You slowly managed most of the films in the supposed "canon," as deemed by these writers and these publishers. There's an entire generation who learned about classic horror films from Clarens, for good or ill, with wonky plot summaries, the mistakes and the omissions practically hard-coded into our (non-)memories of these films. I poured over the Tantivy Marx Brothers: Their World Of Comedy (1968) by Allen Eyles (the 6x6 square British edition) before I ever had access to the rest of the Marx films, trying to make sense of my first accidental viewing of A Night at the Opera one night on TV. Imagine reading that mad and short book about their career before having seen any of their other films (and trying to imagine Duck Soup only through a print description).

Stills from Seconds and The Manchurian Candidate made you hunger for any Frankenheimer you could find.  (Birdman of Alcatraz was your solid base hit.) Atkins went on about Metropolis, with pictures and everything in his book. And would we ever see the uncut The Wicker Man? And who the hell was Carl Dreyer?

Being a film aficionado, let alone a completist, was a long difficult journey, often involving drives to theatres in nearby towns, evenings in scary triple-bill houses on skid-row (how I saw Count Yorga after reading about it in Cinefantastique), and decades.

Danny Peary's Cult Movie books were more specific and unlike many of the others from the '60s, clearly written by someone who had actually seen the films rather than only read about them in other, older books.
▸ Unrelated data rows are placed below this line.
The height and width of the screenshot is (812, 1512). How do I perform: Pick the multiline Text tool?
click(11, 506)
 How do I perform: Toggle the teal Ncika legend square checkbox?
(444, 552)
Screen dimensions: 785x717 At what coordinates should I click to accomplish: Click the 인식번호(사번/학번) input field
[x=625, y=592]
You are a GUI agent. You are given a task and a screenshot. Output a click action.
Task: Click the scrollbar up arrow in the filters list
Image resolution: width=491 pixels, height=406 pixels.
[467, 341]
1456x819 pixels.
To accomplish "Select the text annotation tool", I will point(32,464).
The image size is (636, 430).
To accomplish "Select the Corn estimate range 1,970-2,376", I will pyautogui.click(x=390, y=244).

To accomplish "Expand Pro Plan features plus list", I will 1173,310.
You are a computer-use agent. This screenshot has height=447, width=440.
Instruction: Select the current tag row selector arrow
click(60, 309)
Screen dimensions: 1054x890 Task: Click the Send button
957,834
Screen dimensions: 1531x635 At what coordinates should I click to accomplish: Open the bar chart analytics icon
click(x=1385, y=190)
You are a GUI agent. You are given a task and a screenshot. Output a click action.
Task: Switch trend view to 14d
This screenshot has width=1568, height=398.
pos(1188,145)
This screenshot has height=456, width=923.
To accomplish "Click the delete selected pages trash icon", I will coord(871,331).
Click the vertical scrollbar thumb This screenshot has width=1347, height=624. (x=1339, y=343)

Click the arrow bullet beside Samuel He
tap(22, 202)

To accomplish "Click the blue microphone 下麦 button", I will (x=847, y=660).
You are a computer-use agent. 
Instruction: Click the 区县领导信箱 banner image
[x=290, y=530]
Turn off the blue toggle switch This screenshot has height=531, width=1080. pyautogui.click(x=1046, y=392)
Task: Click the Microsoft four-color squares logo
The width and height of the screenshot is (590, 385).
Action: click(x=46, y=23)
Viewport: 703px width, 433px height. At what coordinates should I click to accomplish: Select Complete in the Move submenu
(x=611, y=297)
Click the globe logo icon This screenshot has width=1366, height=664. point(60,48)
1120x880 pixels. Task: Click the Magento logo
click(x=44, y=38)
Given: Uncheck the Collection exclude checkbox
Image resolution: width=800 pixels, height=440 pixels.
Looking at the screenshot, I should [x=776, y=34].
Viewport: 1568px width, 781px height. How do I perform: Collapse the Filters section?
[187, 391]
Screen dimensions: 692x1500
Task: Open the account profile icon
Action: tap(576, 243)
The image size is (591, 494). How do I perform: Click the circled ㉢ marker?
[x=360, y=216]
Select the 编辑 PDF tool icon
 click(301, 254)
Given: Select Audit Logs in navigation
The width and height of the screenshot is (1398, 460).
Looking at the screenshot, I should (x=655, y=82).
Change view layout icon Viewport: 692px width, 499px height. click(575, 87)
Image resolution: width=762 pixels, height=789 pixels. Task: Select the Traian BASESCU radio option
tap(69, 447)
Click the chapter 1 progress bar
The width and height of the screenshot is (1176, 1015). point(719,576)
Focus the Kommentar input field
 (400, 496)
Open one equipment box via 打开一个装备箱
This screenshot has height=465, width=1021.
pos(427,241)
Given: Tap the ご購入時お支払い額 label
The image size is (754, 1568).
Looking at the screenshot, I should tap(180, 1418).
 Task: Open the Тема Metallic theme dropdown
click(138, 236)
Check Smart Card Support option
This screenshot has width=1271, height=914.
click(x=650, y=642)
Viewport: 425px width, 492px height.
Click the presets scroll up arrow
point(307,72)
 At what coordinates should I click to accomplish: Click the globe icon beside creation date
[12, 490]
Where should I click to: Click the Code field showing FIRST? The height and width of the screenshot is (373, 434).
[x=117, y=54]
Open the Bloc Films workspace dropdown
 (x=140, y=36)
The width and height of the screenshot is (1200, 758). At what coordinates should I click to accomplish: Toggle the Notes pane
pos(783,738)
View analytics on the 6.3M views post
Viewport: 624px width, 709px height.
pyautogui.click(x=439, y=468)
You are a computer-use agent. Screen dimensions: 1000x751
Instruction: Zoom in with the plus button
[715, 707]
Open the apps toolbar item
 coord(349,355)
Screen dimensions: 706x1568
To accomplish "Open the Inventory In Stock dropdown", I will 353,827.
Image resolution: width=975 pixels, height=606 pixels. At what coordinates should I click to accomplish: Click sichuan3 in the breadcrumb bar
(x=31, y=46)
When at last you caught up with a film that you had lodged in your head for years, since that first compelling, impossible black-and-white still while browsing the used bookstore shelf, it almost didn't matter whether it lived up to expectations. You began to write your own book in your head, with your own plots, your own omissions, your own canon.

The Damned is due to come out from Indicator/ Powerhouse sometime this year on blu-ray. Finally. It turns out it was already released on a Hammer "Icons of Suspense" DVD collection since 2010.

I could have satisfied my curiosity 8 years ago. Damn it. I'm not sure I want to see it anyway. Its power as a still, with the man in a rubber suit, the child looking at a flower on the edge of a cliff. What power this unseen post-bomb Hammer film from the early '60s has by remaining undefined, unseen. Lost.

Damned to obscurity and a cultural mis-remembrance. Embalmed in a book, out of print, and etched by a still in a generation of older film goers who couldn't see it for 40 years.